КРАТКОЕ ЗАДАНИЕ A >> На какой позиции играл Логофет, согласно исходному тексту?

━━ ИСХОДНЫЙ ТЕКСТ ━━

Спартаковские болельщики, вспоминал мой отец, принимали его не без скрипа — был бы, например, грузин — другое дело, брат, а тут вообще не свой. Даже когда он грубил, а грубил он часто, это выглядело как-то не по-русски элегантно. Отец рассказывал мне, как в знаменитом товарищеском матче с Бразилией в 1966 году (0:3) его выпустили на замену держать Пеле, который к тому времени уже дважды забил. Ему бы держать Пеле за майку, и так всю игру, а он взял, да и снял мяч у него прямо с головы, в стиле Ибрагимовича, хоть каратэ никогда не занимался. Мало того что снял, еще и поймал его в воздухе и повел бы дальше, если бы не свисток. Нарушение, конечно, было, но как это было элегантно исполнено. Русских болельщиков это, конечно, коробило, они, как и их английские коллеги, поняли бы и приняли «самоотверженный», то есть, омерзительно грубый подкат в ноги сопернику, но не такое.

Отец всегда считал, что именно по этой причине Логофет не стал по-настоящему большим игроком — для того, чтобы ему все простили, он должен был быть на голову выше других, а он всегда чуть-чуть недотягивал, в игре с Уругваем на ЧМ-70 привез, например, гол.

Был такой бразилец Сократес. Когда он начал играть в Италии, то окончил к тому времени хоть бразильский, но все-таки университет, и стал PhD (Доктор философии). Наследники Древнего Рима не понимали, как это гладиатор может иметь ученую степень PhD. Так он в Италии и не заиграл.

Логофет был правым защитником, но играл так, рассказывал мне отец, как играют теперь, когда защитников по шесть человек, и двое страхуют твою зону, а тогда так было играть нельзя, крайнего защитника не страховал никто. Естественно, его игра считалась слишком рискованной.

━━━

КРАТКОЕ ЗАДАНИЕ B >> Перепишите из записей без изменений строки от строки с «Describe the element» до строки с «at that location.», включая обе. Изображения в ответ не включайте.

━━ СОХРАНЁННЫЕ ДАННЫЕ ━━

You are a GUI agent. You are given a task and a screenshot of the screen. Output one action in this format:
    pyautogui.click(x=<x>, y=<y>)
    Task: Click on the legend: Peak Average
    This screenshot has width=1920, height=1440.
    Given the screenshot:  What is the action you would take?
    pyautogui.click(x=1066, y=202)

━━━
━━ СОХРАНЁННЫЕ ДАННЫЕ ━━

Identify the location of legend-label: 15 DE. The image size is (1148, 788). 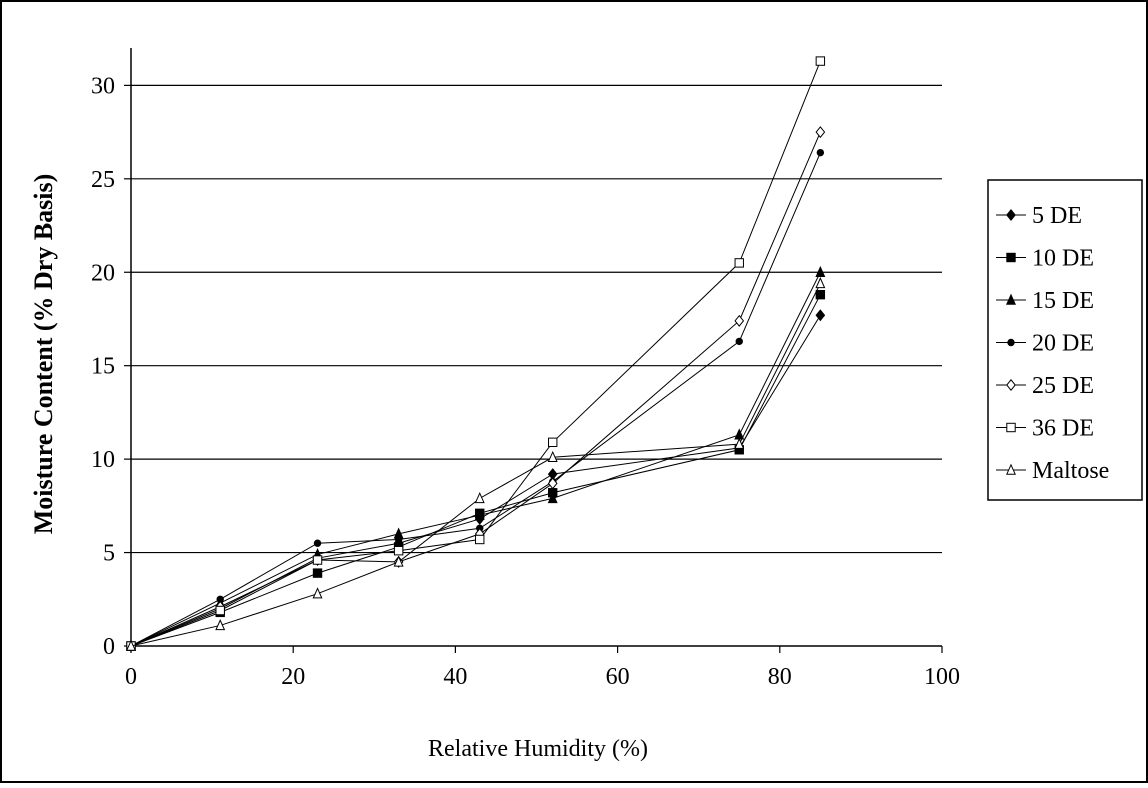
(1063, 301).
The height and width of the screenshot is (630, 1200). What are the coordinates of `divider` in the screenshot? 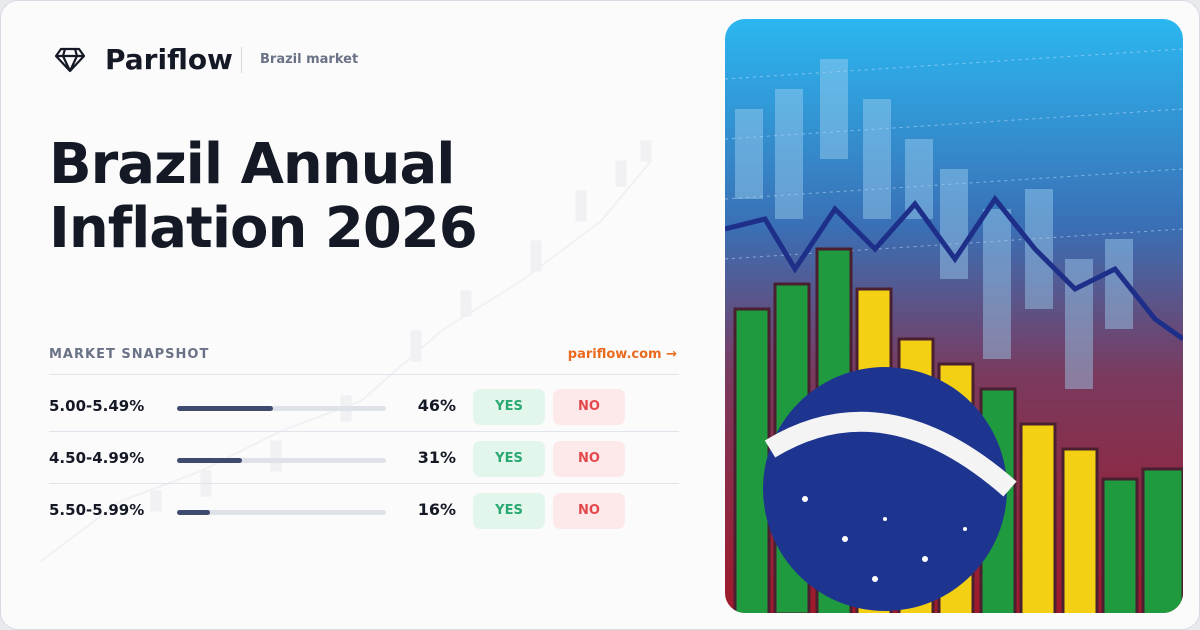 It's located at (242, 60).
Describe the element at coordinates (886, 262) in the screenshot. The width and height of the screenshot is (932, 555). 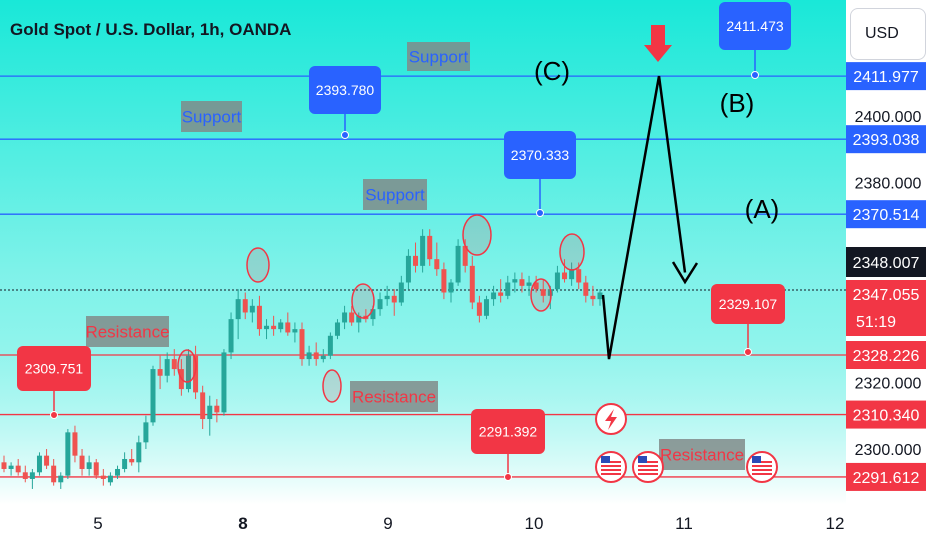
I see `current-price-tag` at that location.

━━━
━━ СОХРАНЁННЫЕ ДАННЫЕ ━━

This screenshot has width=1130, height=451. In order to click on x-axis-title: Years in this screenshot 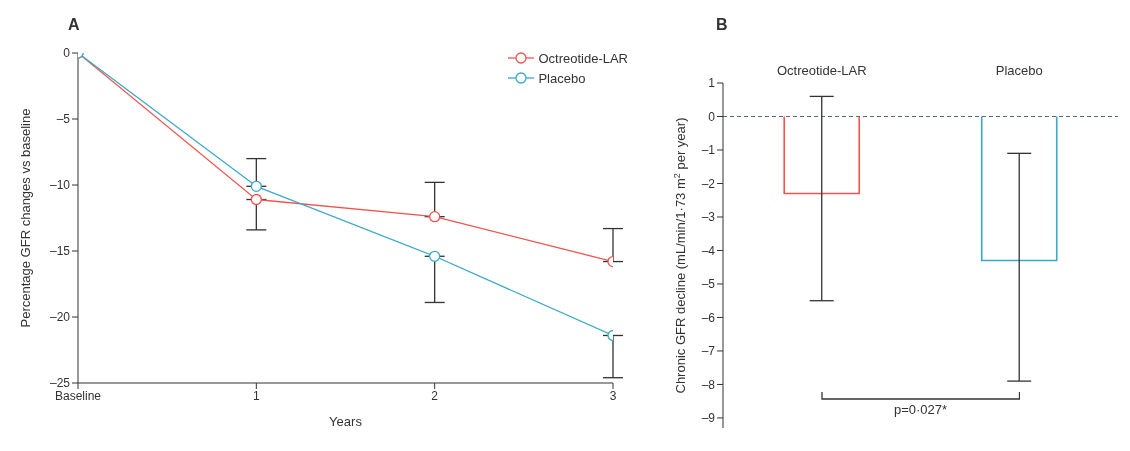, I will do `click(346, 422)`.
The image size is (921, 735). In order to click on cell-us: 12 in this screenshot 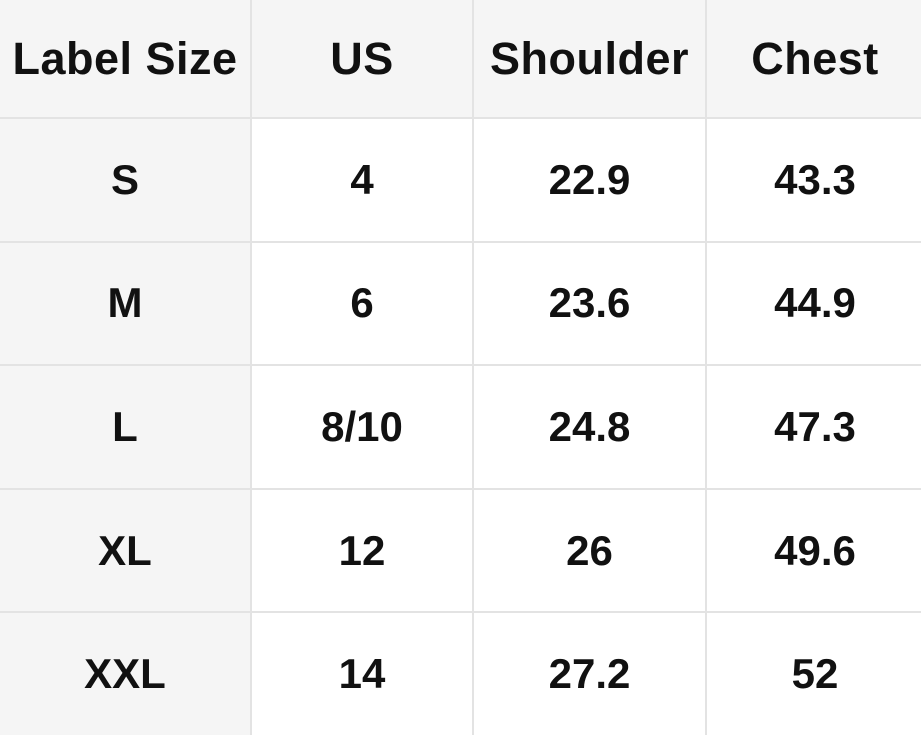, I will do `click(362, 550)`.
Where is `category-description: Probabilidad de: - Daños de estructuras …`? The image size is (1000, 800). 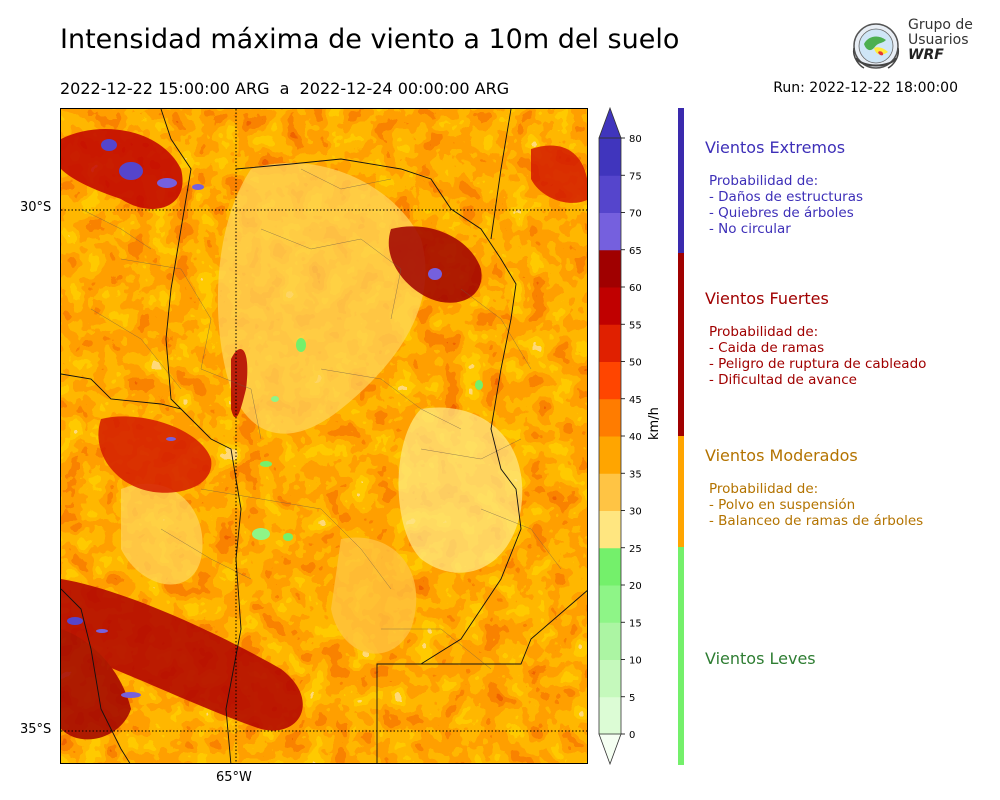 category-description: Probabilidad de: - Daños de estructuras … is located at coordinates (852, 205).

━━━

ПИСЬМЕННОЕ РЕШЕНИЕ A >> Логофет был правым защитником.

ПИСЬМЕННОЕ РЕШЕНИЕ B >>
Describe the element at coordinates (886, 262) in the screenshot. The width and height of the screenshot is (932, 555). 
I see `current-price-tag` at that location.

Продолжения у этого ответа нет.